Sources: https://www.johndcook.com/blog/2017/06/27/effective-sample-size-for-mcmc/, https://mc-stan.org/docs/2_20/reference-manual/effective-sample-size-section.html, https://people.orie.cornell.edu/davidr/or678/handouts/winBUGS.pdf, https://arxiv.org/pdf/1403.5536v1.pdf
$$
\tau_2 = \frac{1+\rho(1)}{1-\rho(1)}
$$
Source: https://imedea.uib-csic.es/master/cambioglobal/Modulo_V_cod101615/Theory/TSA_theory_part1.pdf
\begin{align*}
\tau_3 = & \frac{1}{M}\sum_{k,l=1}^M \text{cov}(x_k, x_l) \\
= &1 + 2 \left( \frac{M-1}{M}\rho_1 + \frac{M-2}{M}\rho_2 + \cdots + \frac{1}{M}\rho_{M-1}\right)
\end{align*}
(Note this is similar to $\tau_1$, but seems to use covariance rather than autocorrelation. Also, it seems $x_k$ and $x_l$ are scalars rather than vectors, which makes no sense to me.)

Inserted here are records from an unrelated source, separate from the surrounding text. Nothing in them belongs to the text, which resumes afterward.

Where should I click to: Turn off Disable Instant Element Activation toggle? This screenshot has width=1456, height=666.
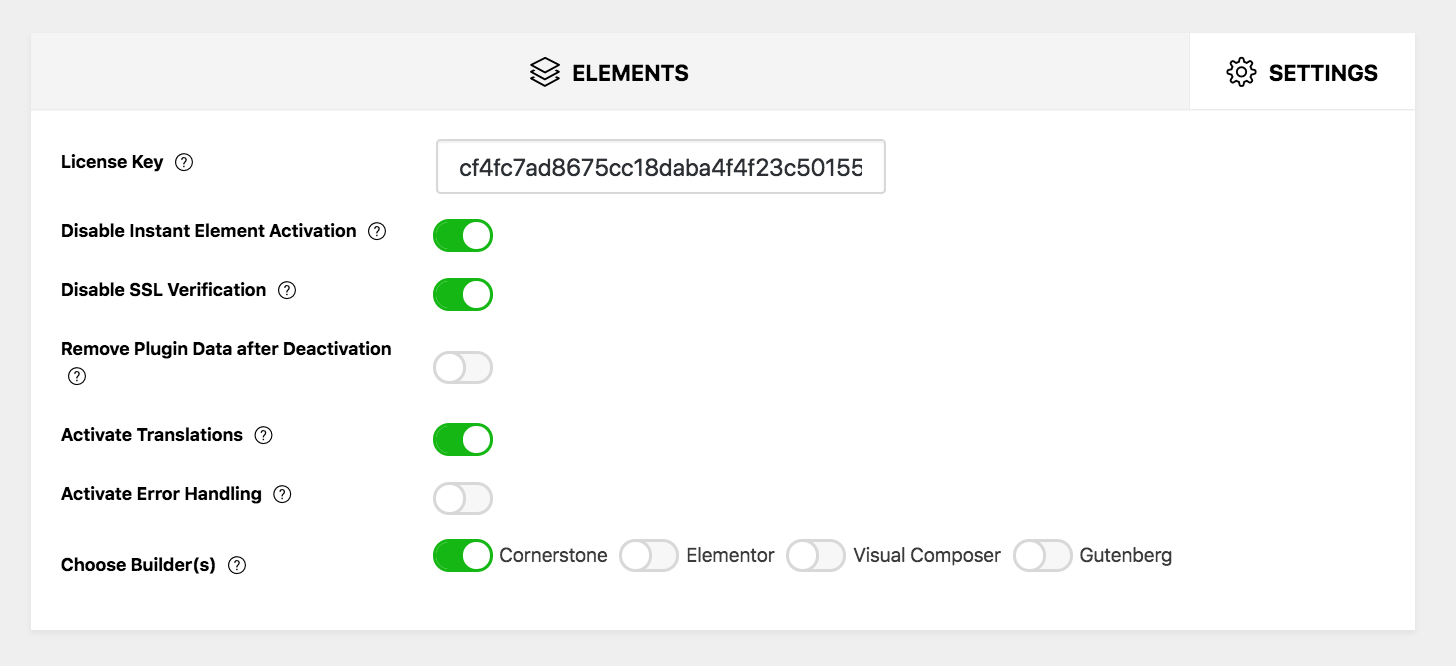463,236
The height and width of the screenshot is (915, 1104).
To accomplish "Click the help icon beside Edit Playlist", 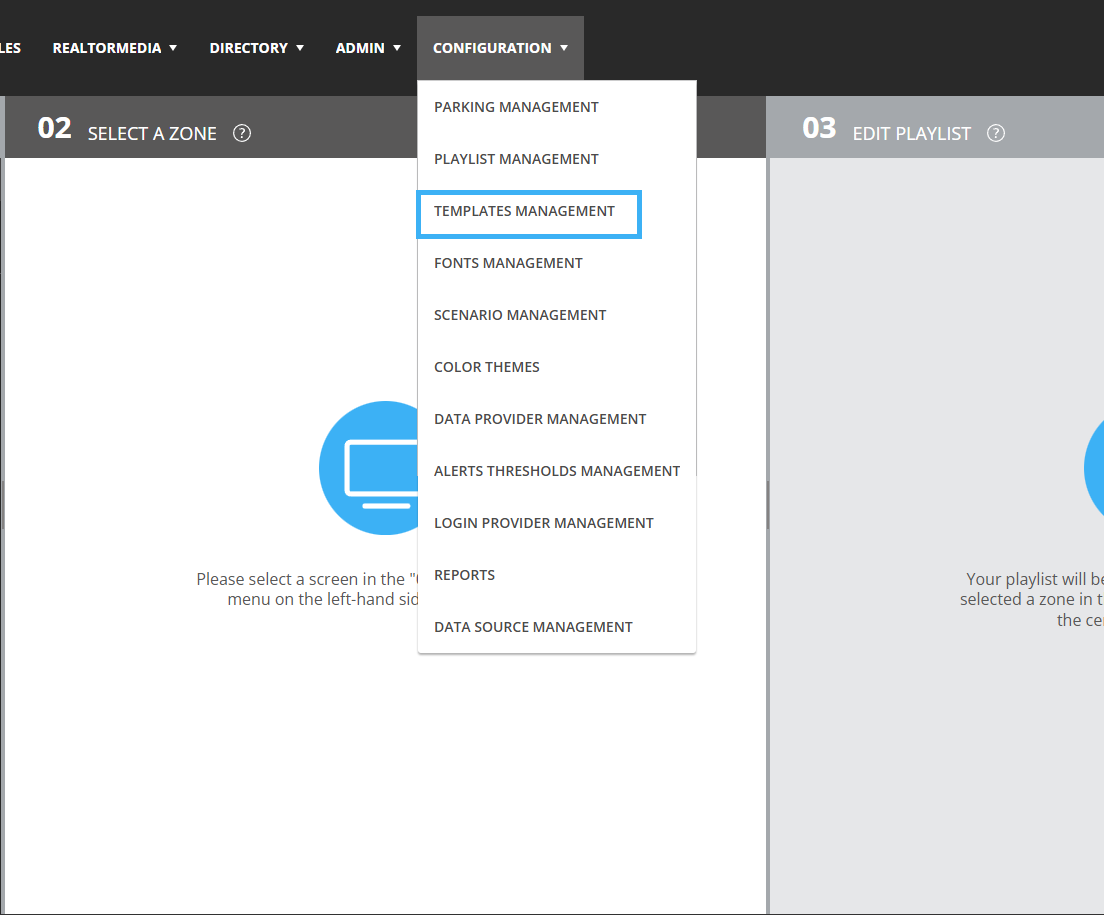I will [996, 133].
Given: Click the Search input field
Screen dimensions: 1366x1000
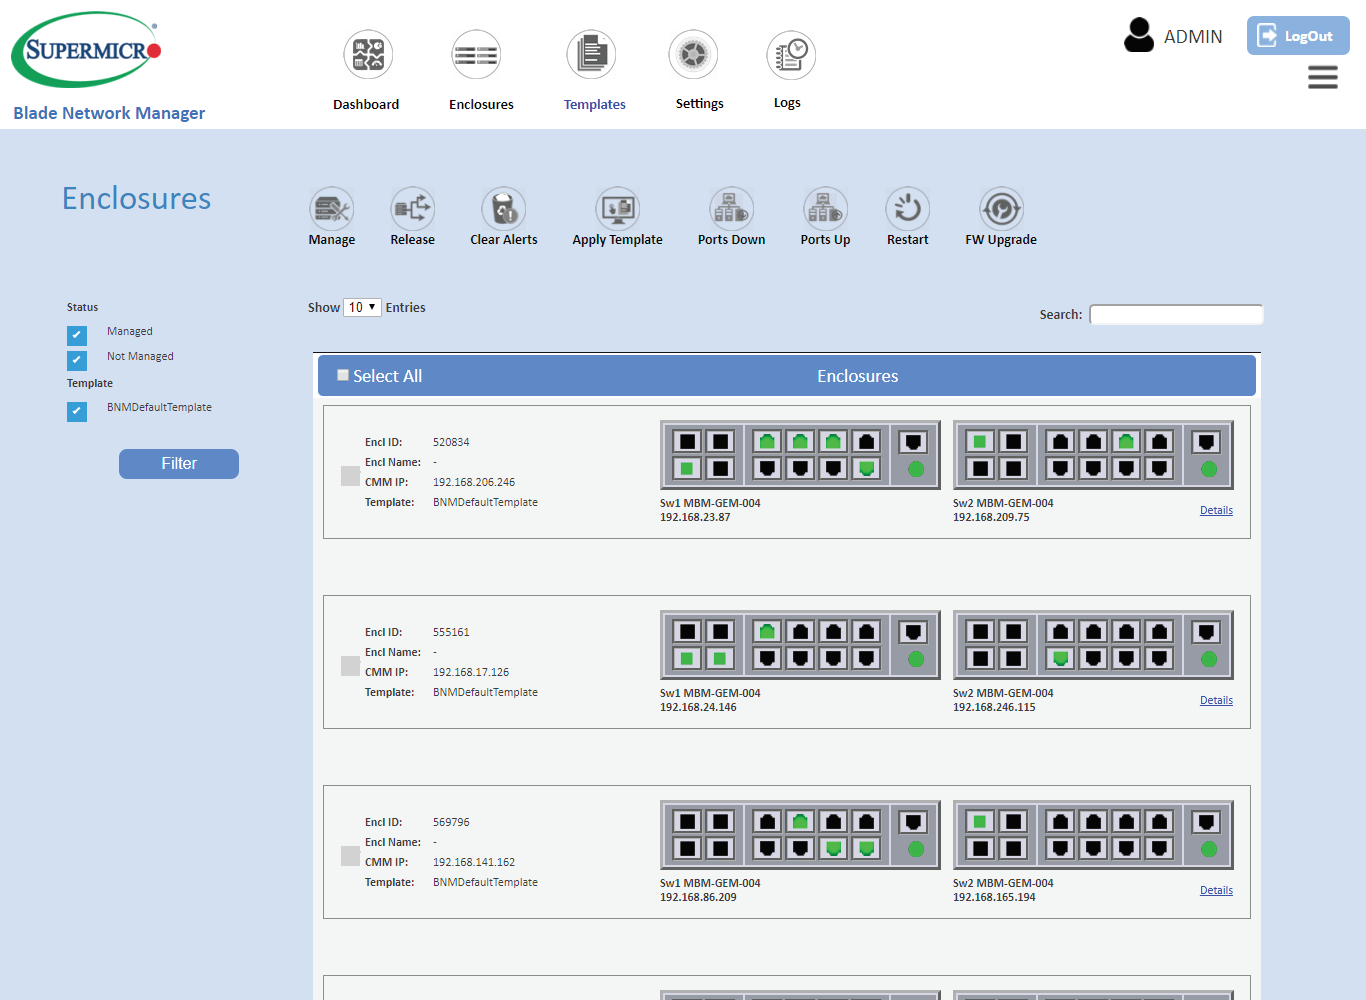Looking at the screenshot, I should (1176, 315).
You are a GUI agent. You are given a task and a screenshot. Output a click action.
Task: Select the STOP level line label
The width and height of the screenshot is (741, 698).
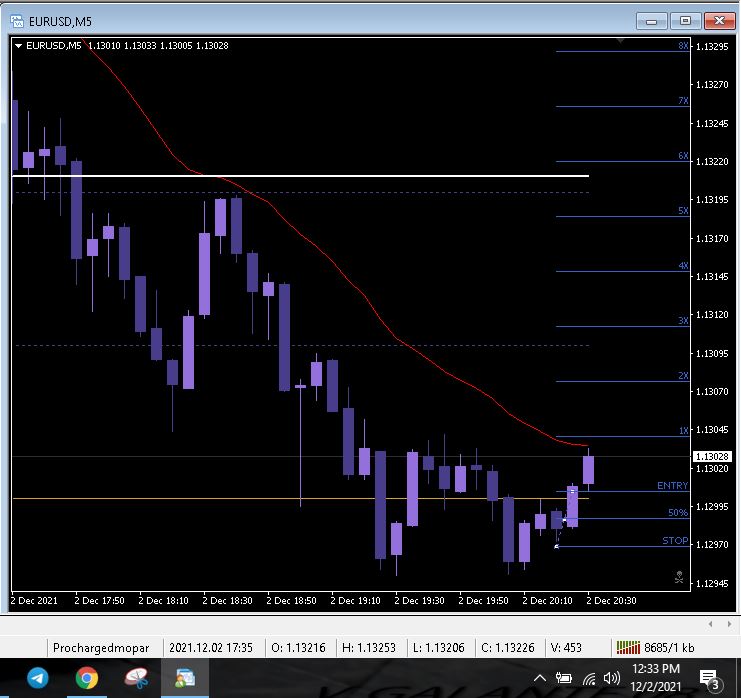[675, 540]
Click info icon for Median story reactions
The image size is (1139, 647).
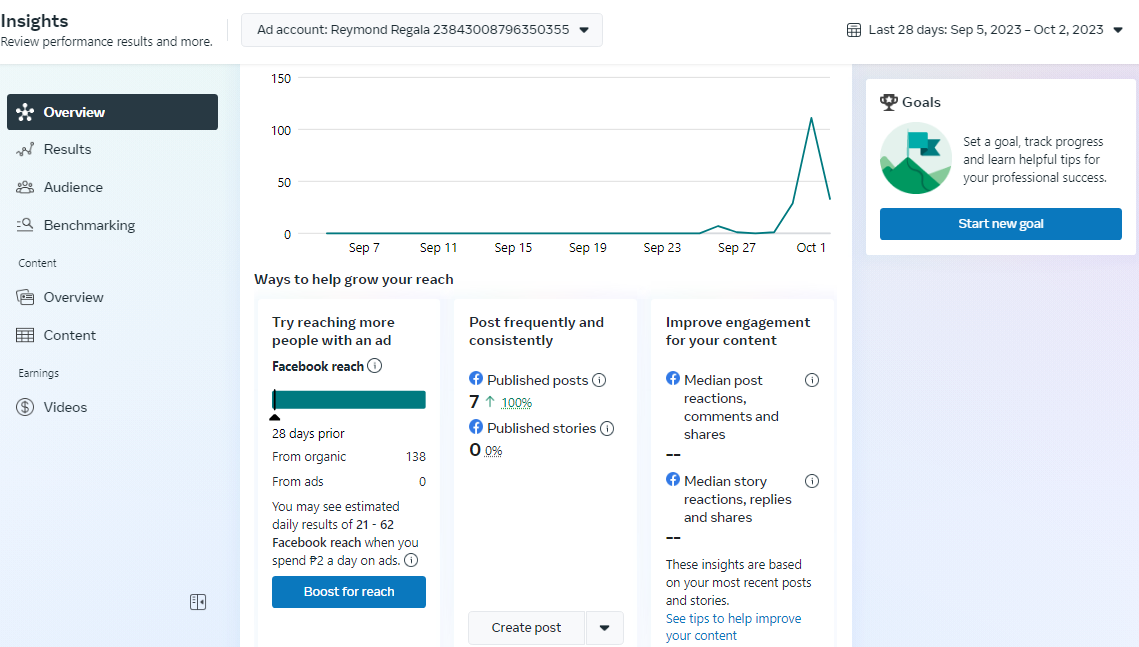812,481
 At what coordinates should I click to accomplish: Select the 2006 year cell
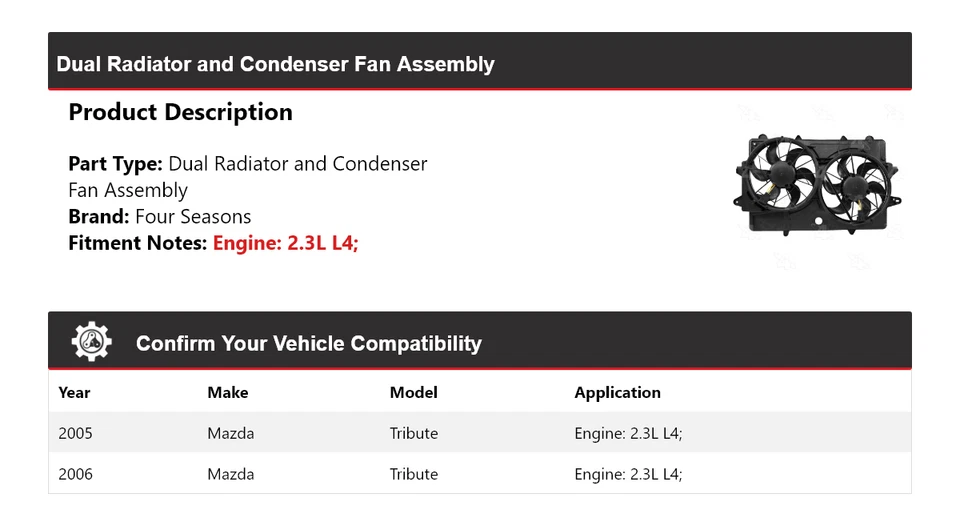pos(75,474)
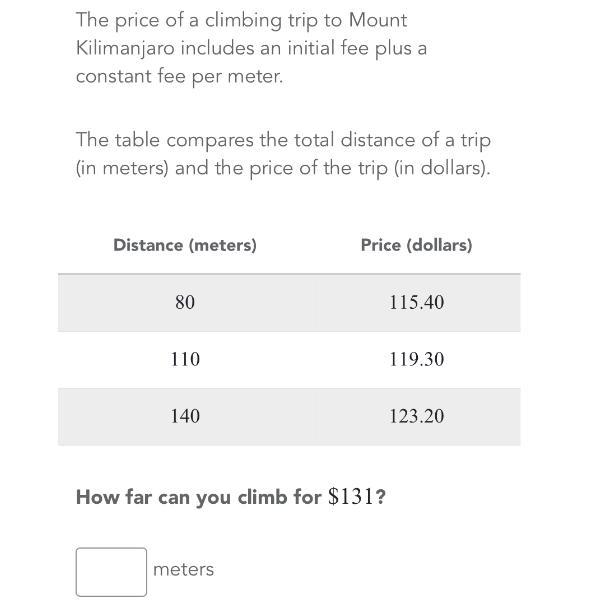Click the Distance (meters) column header
Viewport: 613px width, 613px height.
(x=185, y=245)
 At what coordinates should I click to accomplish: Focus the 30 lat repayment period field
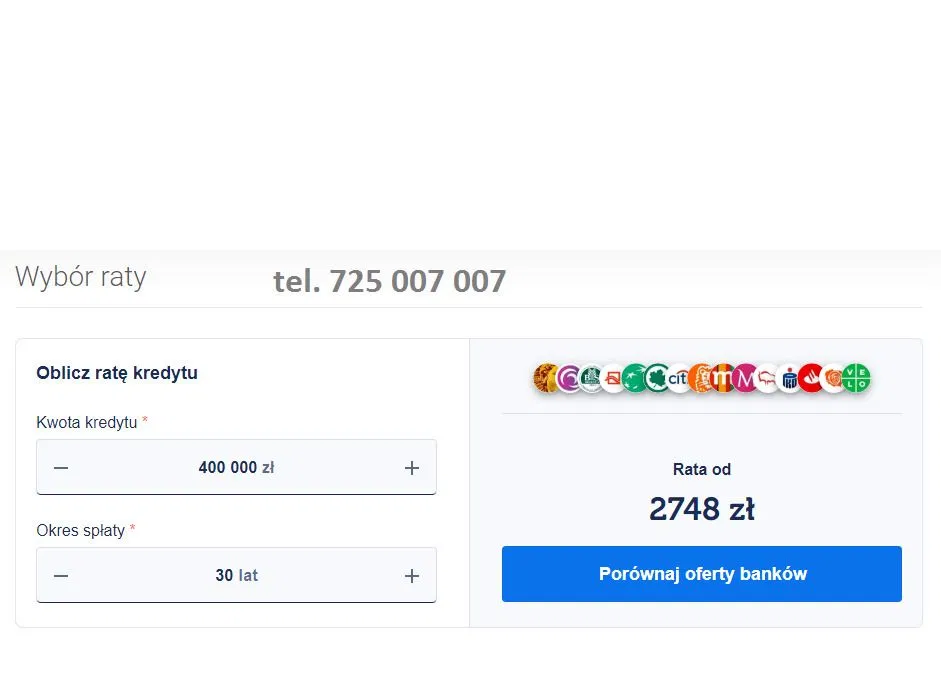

Source: Definition of autocorrelation time (for effective sample size)
$$
\tau_4 = \frac{\sigma^2}{\lambda^2}
$$
where $\lambda^2 = \text{var}(x)$ and $\sigma^2 = \lambda^2 + 2\sum_{l=1}\rho(l)$.
Sources: https://arxiv.org/pdf/1403.5536v1.pdf, Effective Sample Size greater than Actual Sample Size, https://cran.r-project.org/web/packages/mcmcse/mcmcse.pdf
$$
\tau_5 = \frac{\sigma^2}{\lambda^2}
$$
where $\lambda^2 = \text{var}(x)$ and $\sigma^2$ is an estimate of the spectral density at frequency zero (the coda::effectiveSize
definition above).
Note that the Stan Reference Manual provides an extension to $ESS_1$ for multiple MCMC chains.
Best Answer
First, the appropriate definition of "effective sample size" is IMO linked to a quite specific question. If $X_1, X_2, \ldots$ are identically distributed with mean $\mu$ and variance 1 the empirical mean $$\hat{\mu} = \frac{1}{n} \sum_{k=1}^n X_k$$ is an unbiased estimator of $\mu$. But what about its variance? For independent variables the variance is $n^{-1}$. For a weakly stationary time series, the variance of $\hat{\mu}$ is $$\frac{1}{n^2} \sum_{k, l=1}^n \text{cov}(X_k, X_l) = \frac{1}{n}\left(1 + 2\left(\frac{n-1}{n} \rho_1 + \frac{n-2}{n} \rho_2 + \ldots + \frac{1}{n} \rho_{n-1}\right) \right) \simeq \frac{\tau_a}{n}.$$ The approximation is valid for large enough $n$. If we define $n_{\text{eff}} = n/\tau_a$, the variance of the empirical mean for a weakly stationary time series is approximately $n_{\text{eff}}^{-1}$, which is the same variance as if we had $n_{\text{eff}}$ independent samples. Thus $n_{\text{eff}} = n/\tau_a$ is an appropriate definition if we ask for the variance of the empirical average. It might be inappropriate for other purposes.
With a negative correlation between observations it is certainly possible that the variance can become smaller than $n^{-1}$ ($n_{\text{eff}} > n$). This is a well known variance reduction technique in Monto Carlo integration: If we introduce negative correlation between the variables instead of correlation 0, we can reduce the variance without increasing the sample size.